Friday, January 13, 2006

Shaking the Snow Off

I have come to grips with the poor memory that results from too little sleep and too many distractions enough to know that if there's something I want to remember, I have to write it down. Sometimes I risk life and limb (not necessarily my own) to do so.

One example: I recently found a receipt on the floor of my car with a few meandering words scrawled on the back with a blue ballpoint pen that barely worked. I immediately recalled that I had written these words while driving (yes, with my children in the back seat) after the heavy snowfall we got in early December. (The roads had been plowed, so it wasn't nearly as dangerous as it sounds.)

This was our first Major Snowfall of the year, and EVERYONE was marveling at how beautiful everything was. The snow was sticky-icy as it fell and left all the bare trees and shrubs looking as though they'd been thickly frosted and sprinkled with glitter. It was one of those truly spectacular things that even snow-haters enjoy.

Taking this in as I drove through a semi-wooded neighborhood, I noticed most especially the tall old pine trees that stood in front of many of the houses. With their wide, needled branches, they had collected the most snow of all--but only on one side. From the north, the trees looked as they normally would, but from the south, they were weighted down, their boughs hanging a good two or three feet lower than their comrades 180 degrees away. Depending on your point of view, they were either standing tall or about to fall over.

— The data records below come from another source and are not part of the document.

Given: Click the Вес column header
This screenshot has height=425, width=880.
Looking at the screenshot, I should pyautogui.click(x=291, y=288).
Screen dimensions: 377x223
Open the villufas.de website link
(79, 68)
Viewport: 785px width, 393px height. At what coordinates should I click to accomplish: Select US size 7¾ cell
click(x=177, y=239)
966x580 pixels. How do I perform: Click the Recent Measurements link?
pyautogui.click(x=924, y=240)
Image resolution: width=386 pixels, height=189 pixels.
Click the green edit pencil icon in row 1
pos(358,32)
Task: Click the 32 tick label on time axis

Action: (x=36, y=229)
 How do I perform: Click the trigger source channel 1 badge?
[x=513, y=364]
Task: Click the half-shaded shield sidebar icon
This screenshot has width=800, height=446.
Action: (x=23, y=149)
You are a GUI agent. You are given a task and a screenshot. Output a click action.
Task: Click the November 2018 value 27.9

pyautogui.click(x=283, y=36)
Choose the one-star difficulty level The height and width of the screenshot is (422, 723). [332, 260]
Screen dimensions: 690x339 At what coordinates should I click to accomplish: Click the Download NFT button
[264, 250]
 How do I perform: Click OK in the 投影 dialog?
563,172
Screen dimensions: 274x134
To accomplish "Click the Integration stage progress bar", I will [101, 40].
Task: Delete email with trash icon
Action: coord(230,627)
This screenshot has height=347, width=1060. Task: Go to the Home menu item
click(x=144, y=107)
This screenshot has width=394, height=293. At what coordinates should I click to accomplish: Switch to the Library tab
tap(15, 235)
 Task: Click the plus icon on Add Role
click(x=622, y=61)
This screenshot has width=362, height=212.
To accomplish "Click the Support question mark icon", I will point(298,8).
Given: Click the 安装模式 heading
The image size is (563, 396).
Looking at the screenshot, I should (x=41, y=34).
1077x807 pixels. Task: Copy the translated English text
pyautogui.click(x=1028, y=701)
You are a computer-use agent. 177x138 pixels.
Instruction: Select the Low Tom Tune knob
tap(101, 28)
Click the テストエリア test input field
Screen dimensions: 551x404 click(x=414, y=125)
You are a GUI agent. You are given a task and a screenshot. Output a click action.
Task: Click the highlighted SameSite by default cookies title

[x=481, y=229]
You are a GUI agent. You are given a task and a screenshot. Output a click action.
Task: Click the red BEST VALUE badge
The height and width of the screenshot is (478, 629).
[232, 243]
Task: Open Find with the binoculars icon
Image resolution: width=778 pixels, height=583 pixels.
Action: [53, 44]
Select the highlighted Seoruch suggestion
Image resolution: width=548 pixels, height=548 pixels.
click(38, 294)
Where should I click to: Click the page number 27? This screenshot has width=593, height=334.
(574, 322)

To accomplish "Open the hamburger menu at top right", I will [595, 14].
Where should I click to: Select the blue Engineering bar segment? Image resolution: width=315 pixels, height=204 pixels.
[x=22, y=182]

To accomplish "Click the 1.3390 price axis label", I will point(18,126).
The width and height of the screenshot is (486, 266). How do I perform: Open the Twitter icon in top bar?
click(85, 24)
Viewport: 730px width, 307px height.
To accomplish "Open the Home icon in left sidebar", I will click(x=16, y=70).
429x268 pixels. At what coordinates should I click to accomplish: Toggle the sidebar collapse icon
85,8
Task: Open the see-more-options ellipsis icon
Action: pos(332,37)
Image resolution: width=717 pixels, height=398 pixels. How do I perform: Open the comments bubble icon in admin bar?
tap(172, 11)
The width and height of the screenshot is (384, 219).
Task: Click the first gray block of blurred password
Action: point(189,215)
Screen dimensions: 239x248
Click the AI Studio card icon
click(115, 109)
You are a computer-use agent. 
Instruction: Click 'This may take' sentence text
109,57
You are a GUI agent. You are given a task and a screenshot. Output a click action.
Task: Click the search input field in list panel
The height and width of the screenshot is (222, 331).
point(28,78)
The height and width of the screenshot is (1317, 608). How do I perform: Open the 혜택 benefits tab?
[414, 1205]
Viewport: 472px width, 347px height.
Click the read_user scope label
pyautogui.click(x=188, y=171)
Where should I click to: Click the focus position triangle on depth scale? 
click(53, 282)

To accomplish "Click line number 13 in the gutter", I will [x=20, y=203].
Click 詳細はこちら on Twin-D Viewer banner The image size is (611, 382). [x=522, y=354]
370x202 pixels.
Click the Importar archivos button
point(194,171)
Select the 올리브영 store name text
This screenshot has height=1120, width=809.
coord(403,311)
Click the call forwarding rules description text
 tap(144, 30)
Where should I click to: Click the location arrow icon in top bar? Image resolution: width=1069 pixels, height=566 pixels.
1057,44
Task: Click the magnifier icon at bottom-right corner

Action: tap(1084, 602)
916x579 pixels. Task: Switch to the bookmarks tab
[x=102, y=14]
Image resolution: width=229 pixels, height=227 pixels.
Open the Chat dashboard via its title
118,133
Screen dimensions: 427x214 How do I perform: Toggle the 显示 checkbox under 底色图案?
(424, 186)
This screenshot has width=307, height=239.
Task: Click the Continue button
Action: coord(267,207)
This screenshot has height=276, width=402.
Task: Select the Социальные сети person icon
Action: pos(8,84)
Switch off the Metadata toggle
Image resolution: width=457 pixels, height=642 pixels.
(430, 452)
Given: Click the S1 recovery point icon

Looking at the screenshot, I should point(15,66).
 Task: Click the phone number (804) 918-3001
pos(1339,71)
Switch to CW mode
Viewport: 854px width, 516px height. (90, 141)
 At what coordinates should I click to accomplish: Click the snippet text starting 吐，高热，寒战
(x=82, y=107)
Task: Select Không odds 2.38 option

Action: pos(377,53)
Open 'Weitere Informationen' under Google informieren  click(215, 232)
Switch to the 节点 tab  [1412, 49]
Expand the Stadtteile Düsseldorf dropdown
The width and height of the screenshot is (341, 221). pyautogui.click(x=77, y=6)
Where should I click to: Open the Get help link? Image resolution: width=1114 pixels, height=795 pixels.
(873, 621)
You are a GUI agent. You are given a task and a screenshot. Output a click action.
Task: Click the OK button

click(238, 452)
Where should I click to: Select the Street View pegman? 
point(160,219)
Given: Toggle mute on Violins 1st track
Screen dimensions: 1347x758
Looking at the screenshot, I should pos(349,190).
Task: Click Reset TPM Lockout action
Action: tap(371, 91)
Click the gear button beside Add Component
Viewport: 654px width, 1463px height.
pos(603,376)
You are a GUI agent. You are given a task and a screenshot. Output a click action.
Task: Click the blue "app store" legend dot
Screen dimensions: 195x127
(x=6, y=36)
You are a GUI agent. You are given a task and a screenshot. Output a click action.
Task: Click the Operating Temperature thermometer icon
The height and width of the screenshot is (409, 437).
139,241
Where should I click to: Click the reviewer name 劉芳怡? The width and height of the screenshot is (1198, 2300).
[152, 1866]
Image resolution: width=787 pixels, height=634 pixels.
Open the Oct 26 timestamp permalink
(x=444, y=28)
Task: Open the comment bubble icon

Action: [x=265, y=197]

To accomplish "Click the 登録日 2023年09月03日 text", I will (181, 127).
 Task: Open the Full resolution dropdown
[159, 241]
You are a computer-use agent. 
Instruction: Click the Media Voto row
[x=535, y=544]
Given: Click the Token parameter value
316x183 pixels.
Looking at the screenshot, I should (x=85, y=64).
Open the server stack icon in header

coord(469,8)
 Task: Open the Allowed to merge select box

As a parent of small children, I can look that way, too. I have one face for the acquaintance who, seeing me struggle to tow my charges into the Y, says with a chuckle, "Boy, you've got your hands full." I give a cordial little laugh and flash a polite smile to confirm that, yes, indeed I do.

But for those occasional others who really want to know just how full my hands are, I turn and show the the side of me that faces the storm, the side occasionally laden with the physical and emotional weight of children, their stuff, and their needs.

This self-exposure is mostly cathartic, a brief respite from stiff-upper-lipdom. But once in a while, someone (or Someone) particularly caring or acutely sympathetic will take hold of me and shake some of the snow off my branches. And the lift I get from that brings me back into balance again, righting me for the storms yet to come.